** Data for this exercise **
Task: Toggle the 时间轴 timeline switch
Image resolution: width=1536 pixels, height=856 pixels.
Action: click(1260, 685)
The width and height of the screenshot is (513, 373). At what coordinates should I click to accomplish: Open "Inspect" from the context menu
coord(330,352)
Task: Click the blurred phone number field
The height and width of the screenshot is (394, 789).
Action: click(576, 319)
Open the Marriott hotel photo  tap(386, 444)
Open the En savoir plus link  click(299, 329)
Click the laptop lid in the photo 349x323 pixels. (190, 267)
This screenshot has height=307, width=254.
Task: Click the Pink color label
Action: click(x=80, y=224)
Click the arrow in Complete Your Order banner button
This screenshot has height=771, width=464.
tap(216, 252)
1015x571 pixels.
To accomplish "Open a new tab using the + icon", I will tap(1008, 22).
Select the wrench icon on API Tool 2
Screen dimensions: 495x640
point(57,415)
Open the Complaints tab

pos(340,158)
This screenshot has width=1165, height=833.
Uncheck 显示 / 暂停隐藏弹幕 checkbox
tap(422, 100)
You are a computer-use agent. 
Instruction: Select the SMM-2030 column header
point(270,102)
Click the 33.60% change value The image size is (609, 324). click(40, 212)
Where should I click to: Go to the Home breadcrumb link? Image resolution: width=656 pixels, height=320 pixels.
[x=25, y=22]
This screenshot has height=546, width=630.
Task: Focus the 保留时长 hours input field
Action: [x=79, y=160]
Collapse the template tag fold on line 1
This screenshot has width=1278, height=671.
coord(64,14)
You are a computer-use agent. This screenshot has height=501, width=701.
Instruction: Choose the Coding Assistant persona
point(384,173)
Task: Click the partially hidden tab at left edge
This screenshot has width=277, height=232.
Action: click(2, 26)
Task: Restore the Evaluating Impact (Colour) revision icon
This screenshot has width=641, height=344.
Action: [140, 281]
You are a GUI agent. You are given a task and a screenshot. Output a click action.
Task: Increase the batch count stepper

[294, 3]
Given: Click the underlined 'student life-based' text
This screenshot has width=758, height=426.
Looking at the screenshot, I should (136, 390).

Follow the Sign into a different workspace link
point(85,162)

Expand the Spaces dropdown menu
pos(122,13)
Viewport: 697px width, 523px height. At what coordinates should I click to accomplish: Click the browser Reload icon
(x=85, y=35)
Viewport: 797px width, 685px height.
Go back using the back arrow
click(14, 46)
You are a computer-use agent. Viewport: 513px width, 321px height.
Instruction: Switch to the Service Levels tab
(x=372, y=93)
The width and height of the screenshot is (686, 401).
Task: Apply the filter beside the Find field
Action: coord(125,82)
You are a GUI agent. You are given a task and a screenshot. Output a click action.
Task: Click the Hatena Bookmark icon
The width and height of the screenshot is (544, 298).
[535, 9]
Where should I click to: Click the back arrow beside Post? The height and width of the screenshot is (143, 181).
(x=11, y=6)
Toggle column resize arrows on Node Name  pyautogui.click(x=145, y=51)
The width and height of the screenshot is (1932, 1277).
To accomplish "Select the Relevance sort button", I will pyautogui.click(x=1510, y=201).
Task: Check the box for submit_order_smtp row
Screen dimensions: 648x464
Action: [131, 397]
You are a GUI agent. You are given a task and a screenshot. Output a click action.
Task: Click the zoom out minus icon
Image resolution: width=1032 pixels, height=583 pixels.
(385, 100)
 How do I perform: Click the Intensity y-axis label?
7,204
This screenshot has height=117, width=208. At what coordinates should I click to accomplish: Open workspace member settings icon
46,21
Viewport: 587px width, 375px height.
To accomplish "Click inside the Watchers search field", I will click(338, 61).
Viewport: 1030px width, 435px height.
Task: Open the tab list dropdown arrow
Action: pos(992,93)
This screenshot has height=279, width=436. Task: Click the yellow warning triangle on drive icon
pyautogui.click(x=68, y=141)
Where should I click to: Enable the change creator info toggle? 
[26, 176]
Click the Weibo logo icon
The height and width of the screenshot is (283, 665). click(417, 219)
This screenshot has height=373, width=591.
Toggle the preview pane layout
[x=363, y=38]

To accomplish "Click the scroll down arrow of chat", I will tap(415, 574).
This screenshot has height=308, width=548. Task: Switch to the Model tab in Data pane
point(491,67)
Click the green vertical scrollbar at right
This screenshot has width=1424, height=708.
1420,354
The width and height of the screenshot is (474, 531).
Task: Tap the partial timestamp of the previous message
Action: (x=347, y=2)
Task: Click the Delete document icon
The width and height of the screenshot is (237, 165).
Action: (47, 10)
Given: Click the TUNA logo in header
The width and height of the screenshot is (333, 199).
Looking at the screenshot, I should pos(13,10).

** Assignment **
Could you reproduce all of the entries above exactly?

** Solution to the exercise **
Task: Toggle the 时间轴 timeline switch
Image resolution: width=1536 pixels, height=856 pixels.
Action: click(1260, 685)
The width and height of the screenshot is (513, 373). At what coordinates should I click to accomplish: Open "Inspect" from the context menu
coord(330,352)
Task: Click the blurred phone number field
The height and width of the screenshot is (394, 789).
Action: click(576, 319)
Open the Marriott hotel photo  tap(386, 444)
Open the En savoir plus link  click(299, 329)
Click the laptop lid in the photo 349x323 pixels. (190, 267)
This screenshot has height=307, width=254.
Task: Click the Pink color label
Action: click(x=80, y=224)
Click the arrow in Complete Your Order banner button
This screenshot has height=771, width=464.
tap(216, 252)
1015x571 pixels.
To accomplish "Open a new tab using the + icon", I will tap(1008, 22).
Select the wrench icon on API Tool 2
Screen dimensions: 495x640
point(57,415)
Open the Complaints tab

pos(340,158)
This screenshot has width=1165, height=833.
Uncheck 显示 / 暂停隐藏弹幕 checkbox
tap(422, 100)
You are a computer-use agent. 
Instruction: Select the SMM-2030 column header
point(270,102)
Click the 33.60% change value The image size is (609, 324). click(40, 212)
Where should I click to: Go to the Home breadcrumb link? Image resolution: width=656 pixels, height=320 pixels.
[x=25, y=22]
This screenshot has height=546, width=630.
Task: Focus the 保留时长 hours input field
Action: [x=79, y=160]
Collapse the template tag fold on line 1
This screenshot has width=1278, height=671.
coord(64,14)
You are a computer-use agent. This screenshot has height=501, width=701.
Instruction: Choose the Coding Assistant persona
point(384,173)
Task: Click the partially hidden tab at left edge
This screenshot has width=277, height=232.
Action: click(2, 26)
Task: Restore the Evaluating Impact (Colour) revision icon
This screenshot has width=641, height=344.
Action: [140, 281]
You are a GUI agent. You are given a task and a screenshot. Output a click action.
Task: Increase the batch count stepper

[294, 3]
Given: Click the underlined 'student life-based' text
This screenshot has width=758, height=426.
Looking at the screenshot, I should (136, 390).

Follow the Sign into a different workspace link
point(85,162)

Expand the Spaces dropdown menu
pos(122,13)
Viewport: 697px width, 523px height. At what coordinates should I click to accomplish: Click the browser Reload icon
(x=85, y=35)
Viewport: 797px width, 685px height.
Go back using the back arrow
click(14, 46)
You are a computer-use agent. Viewport: 513px width, 321px height.
Instruction: Switch to the Service Levels tab
(x=372, y=93)
The width and height of the screenshot is (686, 401).
Task: Apply the filter beside the Find field
Action: coord(125,82)
You are a GUI agent. You are given a task and a screenshot. Output a click action.
Task: Click the Hatena Bookmark icon
The width and height of the screenshot is (544, 298).
[535, 9]
Where should I click to: Click the back arrow beside Post? The height and width of the screenshot is (143, 181).
(x=11, y=6)
Toggle column resize arrows on Node Name  pyautogui.click(x=145, y=51)
The width and height of the screenshot is (1932, 1277).
To accomplish "Select the Relevance sort button", I will pyautogui.click(x=1510, y=201).
Task: Check the box for submit_order_smtp row
Screen dimensions: 648x464
Action: [131, 397]
You are a GUI agent. You are given a task and a screenshot. Output a click action.
Task: Click the zoom out minus icon
Image resolution: width=1032 pixels, height=583 pixels.
(385, 100)
 How do I perform: Click the Intensity y-axis label?
7,204
This screenshot has height=117, width=208. At what coordinates should I click to accomplish: Open workspace member settings icon
46,21
Viewport: 587px width, 375px height.
To accomplish "Click inside the Watchers search field", I will click(338, 61).
Viewport: 1030px width, 435px height.
Task: Open the tab list dropdown arrow
Action: pos(992,93)
This screenshot has height=279, width=436. Task: Click the yellow warning triangle on drive icon
pyautogui.click(x=68, y=141)
Where should I click to: Enable the change creator info toggle? 
[26, 176]
Click the Weibo logo icon
The height and width of the screenshot is (283, 665). click(417, 219)
This screenshot has height=373, width=591.
Toggle the preview pane layout
[x=363, y=38]

To accomplish "Click the scroll down arrow of chat", I will tap(415, 574).
This screenshot has height=308, width=548. Task: Switch to the Model tab in Data pane
point(491,67)
Click the green vertical scrollbar at right
This screenshot has width=1424, height=708.
1420,354
The width and height of the screenshot is (474, 531).
Task: Tap the partial timestamp of the previous message
Action: (x=347, y=2)
Task: Click the Delete document icon
The width and height of the screenshot is (237, 165).
Action: (47, 10)
Given: Click the TUNA logo in header
The width and height of the screenshot is (333, 199).
Looking at the screenshot, I should pos(13,10).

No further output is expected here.